I've downloaded a few mkv files from a Dropbox and if they download to my Mac they work fine, however if I download them straight to my NAS (network storage) the file gets corrupted and plays but the stops playing about a minute in. It stops at other places if I play past the initial stopping point. If I download the file to my Mac and then try to transfer to my NAS the file also gets corrupted. It's driving me crazy.
It's an SMB share

Thanks in advance!
 
Might be a bit technical, but in Terminal I would do a
Code:
md5 homeMovie.mkv
and compare that to the one on your NAS. If you mounted the NAS shared folder on your Mac, it would be something like
Code:
md5 /Volumes/NAS_SHARE/homeMovie.mkv

And see if the file you have on your computer and the one on the NAS are actually different.

If they are the same, it could be something else. If they are different, you may need a more secure way of copying over the file.
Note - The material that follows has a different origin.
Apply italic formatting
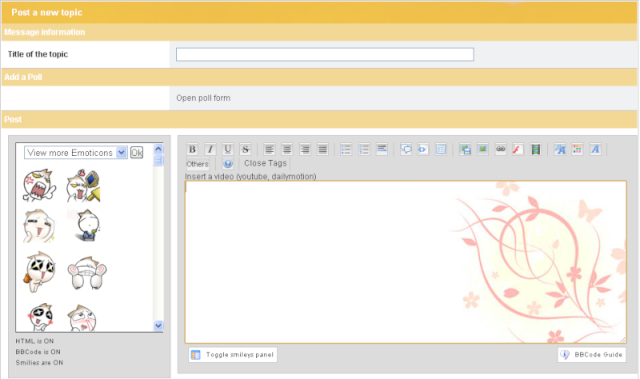Screen dimensions: 640x379 click(x=210, y=149)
Something like
Code:
rsync homeMovie.mkv /Volumes/NAS_SHARE/homeMovie.mkv
 
I had a similar prob when I had an external drive attached to my router as a NAS. Moved my media files on to it and randomly my movies would turn into empty folders. After scouring the interwebs for a few days I had come across a post stating that it had something to do with *NIX OS itself (can't find the post now but will link to it if I can). Since I repurposed my PC into a media server I haven't had any probs (that was about 3-4 months ago). It could be the NAS itself that's corrupting the files.
 
Might be a bit technical, but in Terminal I would do a
Code:
md5 homeMovie.mkv
and compare that to the one on your NAS. If you mounted the NAS shared folder on your Mac, it would be something like
Code:
md5 /Volumes/NAS_SHARE/homeMovie.mkv

And see if the file you have on your computer and the one on the NAS are actually different.
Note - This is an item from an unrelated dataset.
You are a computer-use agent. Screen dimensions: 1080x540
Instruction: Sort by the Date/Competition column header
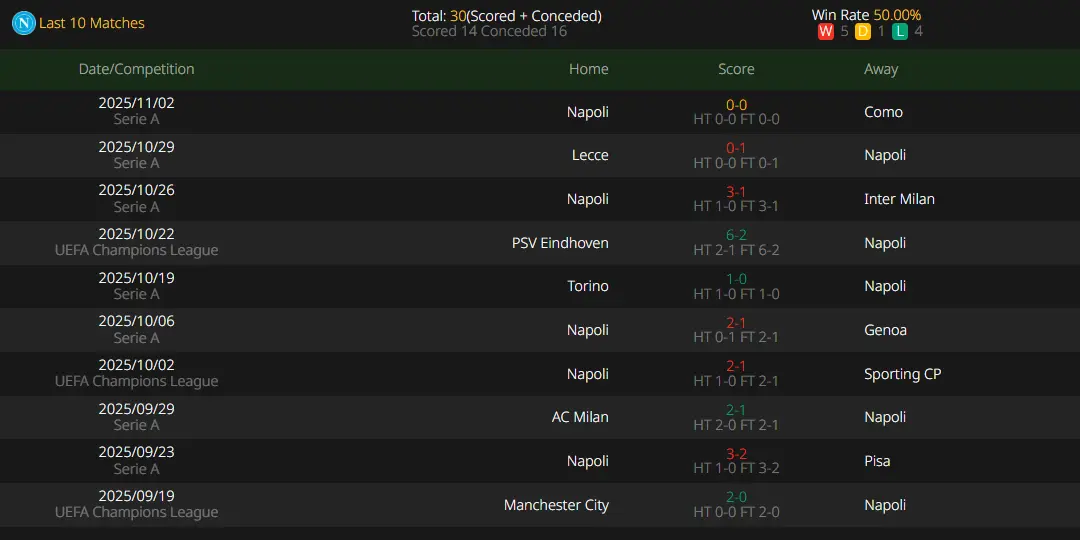pyautogui.click(x=136, y=69)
If they are the same, it could be something else. If they are different, you may need a more secure way of copying over the file. Something like
Code:
rsync homeMovie.mkv /Volumes/NAS_SHARE/homeMovie.mkv

Hey thanks for the suggestion. I had a copy of the file on my NAS and did the md5 and the code was different to a fresh download of the same file I had just done. I deleted the existing file and copied the fresh download to the NAS and now the md5 is showing as the same and the file is playing properly (for now anyway).
Do you have any suggestion as to what is happening here/how to stop it coming back?
 
Might be a bit technical, but in Terminal I would do a
Code:
md5 homeMovie.mkv
and compare that to the one on your NAS. If you mounted the NAS shared folder on your Mac, it would be something like
Code:
md5 /Volumes/NAS_SHARE/homeMovie.mkv

And see if the file you have on your computer and the one on the NAS are actually different.

If they are the same, it could be something else. If they are different, you may need a more secure way of copying over the file. Something like
Code:
rsync homeMovie.mkv /Volumes/NAS_SHARE/homeMovie.mkv

Hey I've run into the same problem again except this time the file that I downloaded to my computer is now showing a different md5 to the md5 of the same working file. What should/can I do to fix this?